SRRSH Education Center
Our Education Center is home to resources and information to help you understand an illness or condition,
prepare for appointments, or adopt a healthier lifestyle. As a part of the Mayo Clinic Care Network, we can provide direct
online access to a variety of topics from the Mayo Clinic Health Library. The Mayo Clinic Health Library provides evidence-based,
researched clinical care and educational resources for Patients as well as Physicians.
Partial anomalous pulmonary venous return
2020-06-06
Overview
Partial anomalous pulmonary venous return, sometimes called partial anomalous pulmonary venous connection, is a heart defect present at birth (congenital) in which some of the pulmonary veins carrying blood from the lungs to the heart flow into other blood vessels or into the heart's upper right chamber (right atrium), instead of correctly entering the heart's upper left chamber (left atrium). This causes some oxygen-rich blood from the lungs to mix with oxygen-poor blood before entering the right atrium.
This defect is due to some of the pulmonary veins incorrectly attaching to the heart's right atrium or other blood vessels, instead of connecting to the left atrium as they normally do.

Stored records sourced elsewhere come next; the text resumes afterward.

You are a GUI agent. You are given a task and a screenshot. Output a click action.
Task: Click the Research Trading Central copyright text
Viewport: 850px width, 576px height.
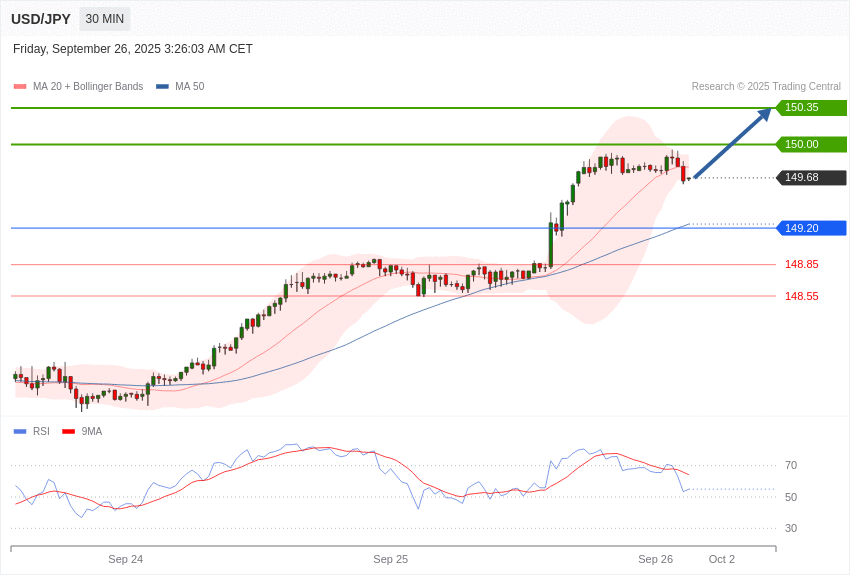click(766, 87)
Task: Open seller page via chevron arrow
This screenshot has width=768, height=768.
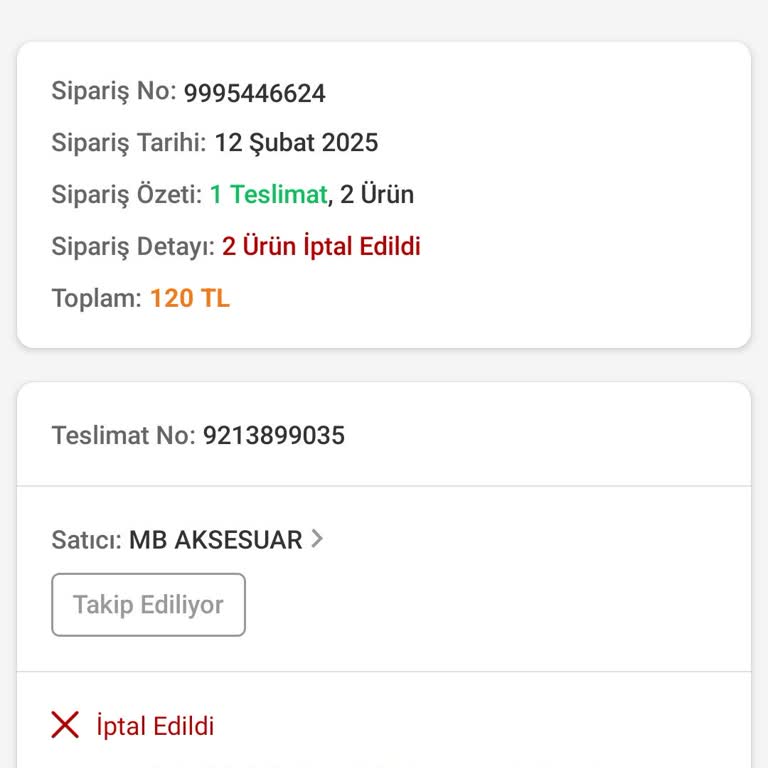Action: click(317, 539)
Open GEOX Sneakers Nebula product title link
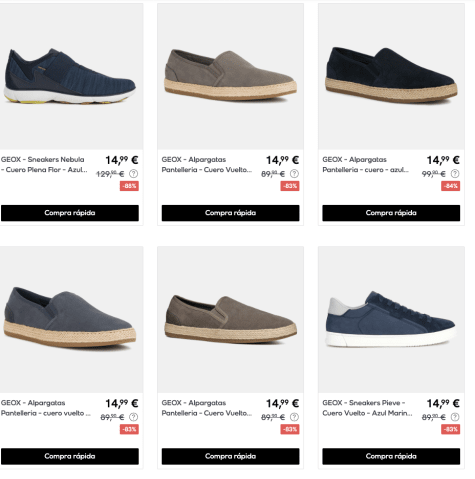This screenshot has width=475, height=479. (44, 165)
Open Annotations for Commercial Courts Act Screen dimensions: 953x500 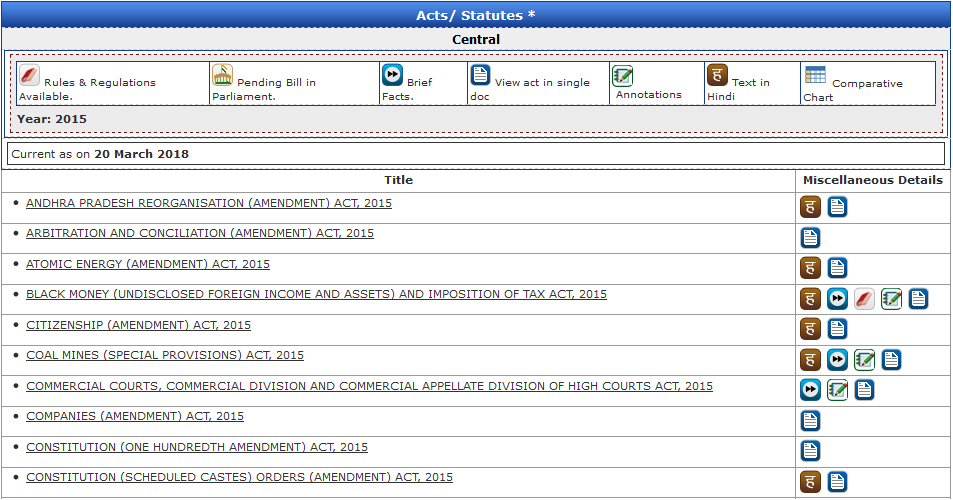837,390

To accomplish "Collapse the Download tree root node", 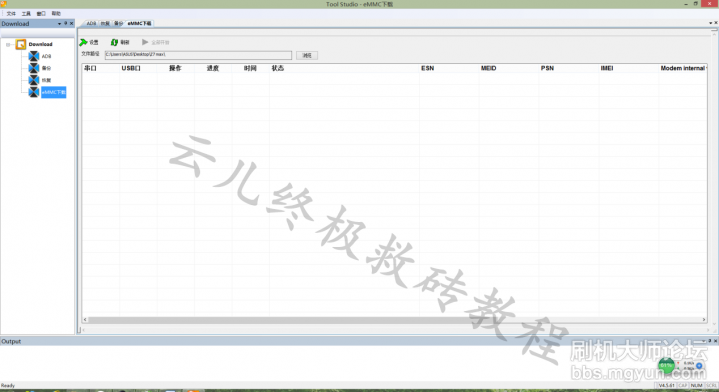I will 8,44.
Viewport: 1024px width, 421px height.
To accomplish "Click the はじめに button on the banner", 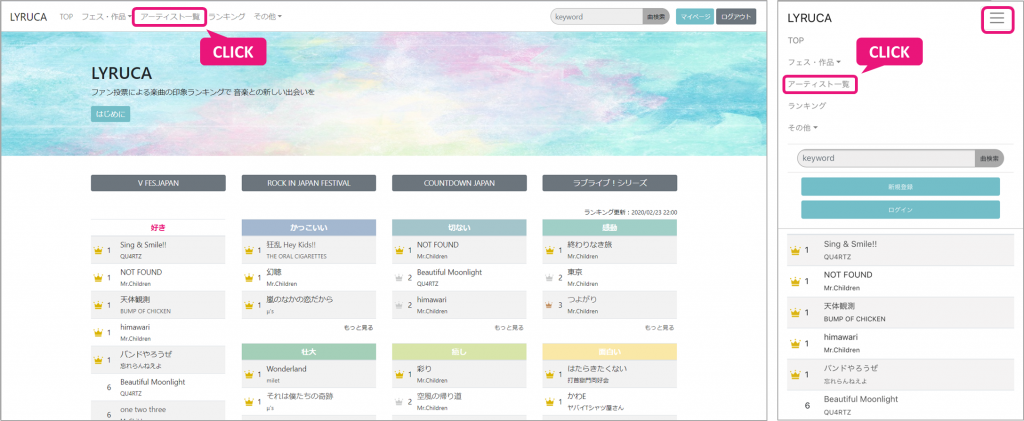I will [110, 114].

Some people with this defect also have a hole between the upper heart chambers (atrial septal defect), which allows blood to flow between the upper heart chambers (atria).
People with this condition may also have other congenital heart defects.
Diagnosis
To diagnose this condition, your doctor may review your signs and symptoms, conduct a physical exam, and listen to your heart with a stethoscope to check for a heart murmur.
This condition is usually diagnosed with an echocardiogram. This test uses sound waves to produce video images of your heart in motion. Doctors may use this test to determine whether the right atrium or ventricle is enlarged, and see how many pulmonary veins are attaching to the heart's left atrium.
Doctors may also use other imaging tests, such as an MRI or CT scan, to diagnose your condition or gather more information about your condition.
Treatment
If you aren't experiencing symptoms or if there isn't much mixing of oxygen-rich and oxygen-poor blood, you may not need surgery to treat this condition.
Surgery may be needed if there is a large amount of oxygen-rich and oxygen-poor blood mixing in the heart, or if you have had many pulmonary infections. If you're having surgery for another heart condition, surgeons may repair this heart defect at the same time.
To repair this defect, surgeons generally reconnect the pulmonary veins to the left atrium. Surgeons will also close the hole between the atria, if there is one.
Children will need regular follow-up appointments with pediatric cardiologists. Adults with this heart defect will need lifelong care and regular follow-up appointments with doctors trained in congenital heart conditions (adult congenital cardiologists) to monitor for any changes in their condition.